The Kirtland’s Warbler, Dendroica kirtlandii, is a small songbird of the New World warbler family, named after Jared P. Kirtland, an Ohio doctor and amateur naturalist.
These birds have bluish-grey upper parts with dark streaks on the back and yellow underparts with streaked flanks. They have thin wing bars, dark legs and a broken white eye ring. Females and juveniles are browner on the back.
Like the Palm Warbler and Prairie Warbler, they wag their tails frequently. Their song is a loud chip-chip-chip-too-too-weet-weet often given from the top of a pine.
They require young, 4 to 20 year old Jack Pine trees for nesting. The nest is an open cup on sandy soil near one of the Jack Pines. Their breeding habitat is in a very limited area in the north of the Lower Peninsula of Michigan; they used to breed in Ontario but have not done so since the 1940’s.
They have still been observed to occur in Ontario and the Upper Peninsula of Michigan, and beginning in 2005, a small number have been observed in Wisconsin. In 2007, three Kirtland’s Warbler nests were discovered in central Wisconsin and one at CFB Petawawa, providing an auspicious sign that they are recovering and expanding territory.
Kirtland’s Warblers forage in the lower parts of trees, sometimes hovering or searching on the ground. These birds eat insects and some berries, also eating fruit in winter. In winter, they migrate to pine forests in the Bahamas.

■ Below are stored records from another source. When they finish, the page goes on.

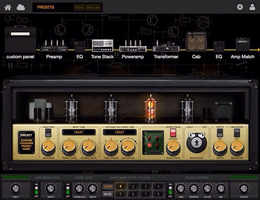Toggle the Diode Stage bypass switch
Image resolution: width=260 pixels, height=200 pixels.
[173, 133]
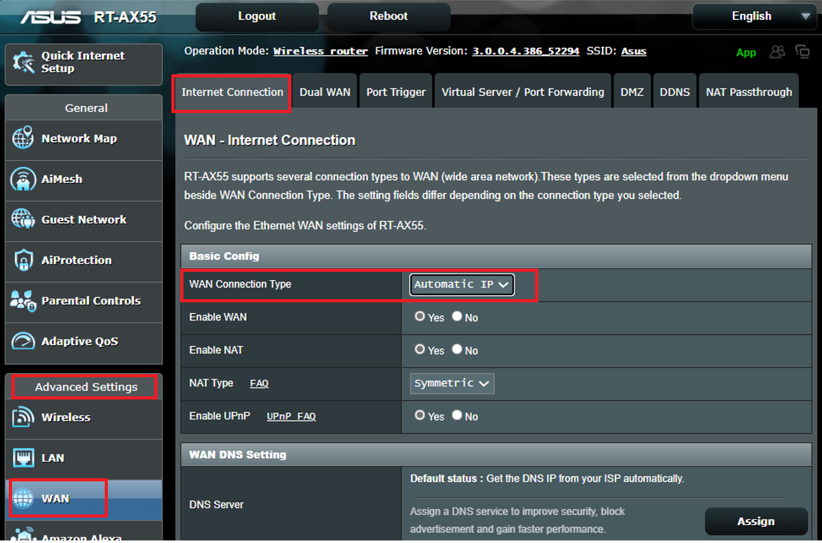Screen dimensions: 822x543
Task: Switch to the DDNS tab
Action: coord(675,91)
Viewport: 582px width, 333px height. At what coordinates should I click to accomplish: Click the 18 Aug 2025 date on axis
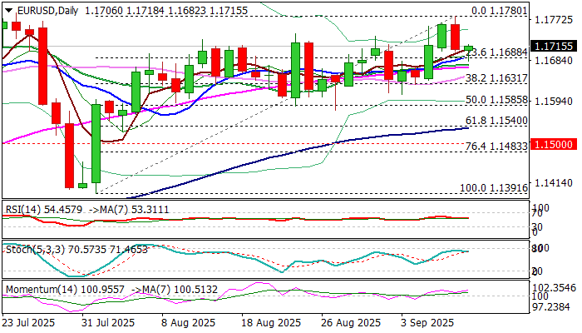270,323
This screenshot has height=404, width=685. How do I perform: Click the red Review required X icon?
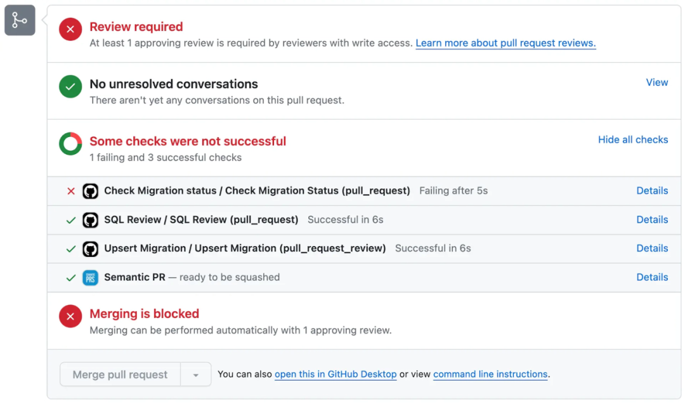pos(70,29)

The numbers and range of this bird have decreased since the early 20th century due to loss of suitable breeding habitat. Since Jack Pines only seed after significant disturbances, such as forest fires and clear cuts, this bird’s habitat is being preserved by controlled burns and staggered timber harvests in its limited breeding range.
Since this habitat management regime was begun in the 1970s, the birds numbers have steadily risen, though they are still at dangerously low levels. People have also intervened to protect this bird against nest parasitism by Brown-headed Cowbirds, to which these birds are highly susceptible.